16 Unwritten Commandments (but by writing them, they now become written) for a review (or supposed to be) as expected:

1) Talk about the record, not about yourself.
1-a] others couldn't care less about your trivialities, your broken platonic loves, the weather outside, the humidity, the alignment of the planets.
1-b] and they don't give a damn about your paranoias either: unless they're really funny (then yes);
1-c] and absolutely nothing about anything that has nothing to do with what you listened to;
1-d] l (the other l of what, for those who have noticed it wasn't there)
1-e] the reader wants to know why they should ever waste time listening to this Timeless Masterpiece that you claim to have discovered (and maybe even listened to).
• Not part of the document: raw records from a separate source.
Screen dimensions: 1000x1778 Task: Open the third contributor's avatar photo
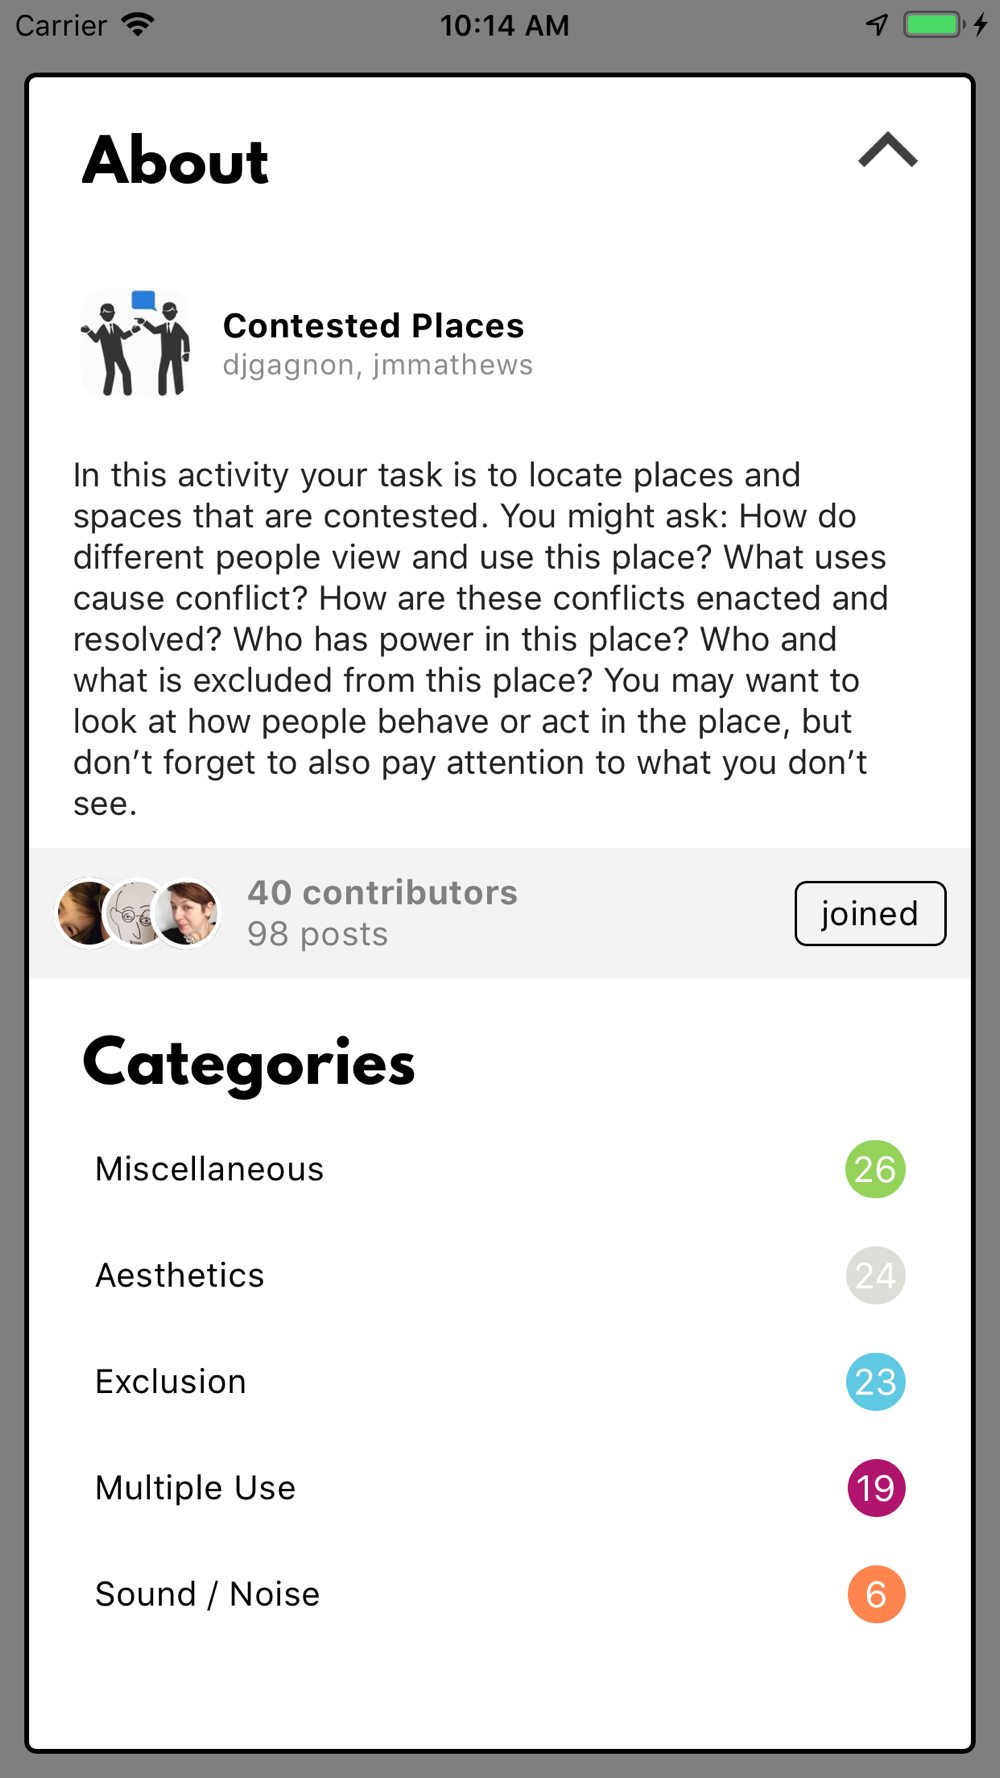186,912
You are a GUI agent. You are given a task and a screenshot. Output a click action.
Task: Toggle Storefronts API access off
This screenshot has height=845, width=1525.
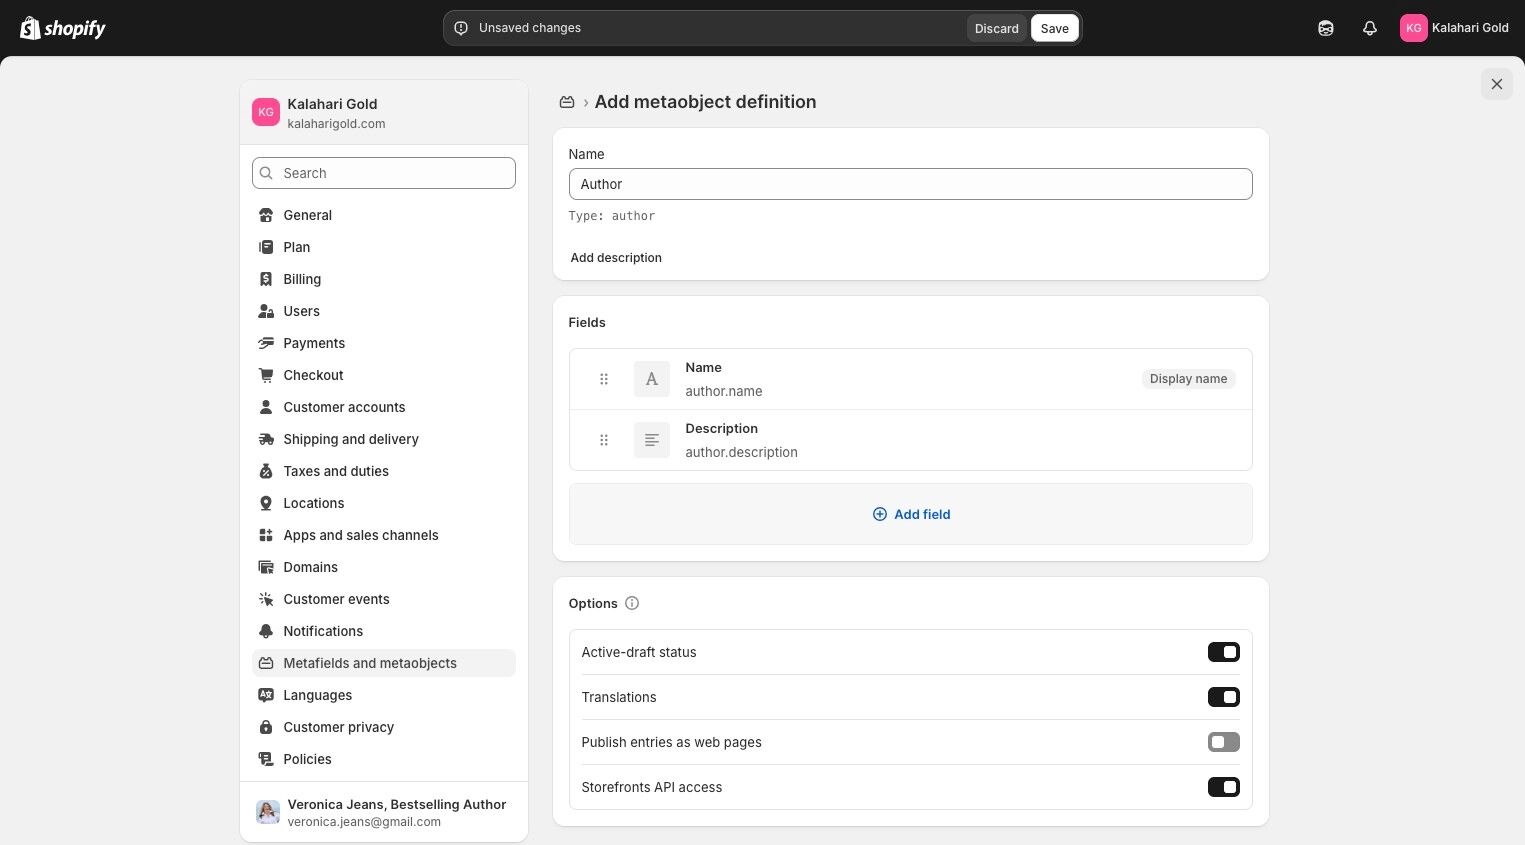pyautogui.click(x=1223, y=787)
2) Talk about yourself, not the record.
1-a] others couldn't care less about what's inside the record, the stuttered pentatonics, the geometric riffs, the drummer's cymbals alignment.
1-b] and they don't give a damn about the phantasmagoric genre played: unless it is particularly imaginative that in the end you say "Wow!";
1-c] and absolutely nothing about anything that has nothing to do with what you experienced before listening to it;
1-d] l (the other l of what, for those who want to argue it wasn't there before and isn't there now)
1-e] the listener wants to know why they should ever waste time reading this Timeless Story that you claim to have experienced (and maybe even participated in).

IX) Do not desire someone else's woman.

XI) Therefore, someone else's man can be desired: lucky you, modern women.

16) At this point, I'm quite unsure about how to craft a fantastic Timeless Story about this ever-fresh Timeless Masterpiece.

All I can say is that I don't know what to say except that (all in all) yes, I liked it (albeit moderately).

16-a] I don't know exactly how many albums these rural para-sludgers have released since the early '90s. Or rather, I do know: but I'm not telling you. I’m not named Wiki. Nor Pedio.
16-b] What I do know is that - at times - I perceive an indistinct buzz.
16-c] And that this buzz, for the first time in my career, is - at times - engaging to the point that those fiery flamenco guitars resemble chainsaws, and if you're not careful while listening, they could unknowingly sever your lower limbs.
16-d] Then when you suddenly stand up to mosh, you find yourself on the ground in a pool of blood.
16-e] At least have a large basin ready beforehand. Or listen to it in the bathtub to avoid messing up the entire bathroom.
16-f] Because then your wife arrives and gives you a hard time.
16-g] If instead, you are lucky: you have no husband, and the bathroom is always spotless (and sometimes young).

XVII) I hope I have strictly adhered to the commandments. In case of anti-aircraft, I repent and mourn with all my heart.
And a little bit with my popliteal regions too: hoping they haven't been chainsawed by the toothless guitars.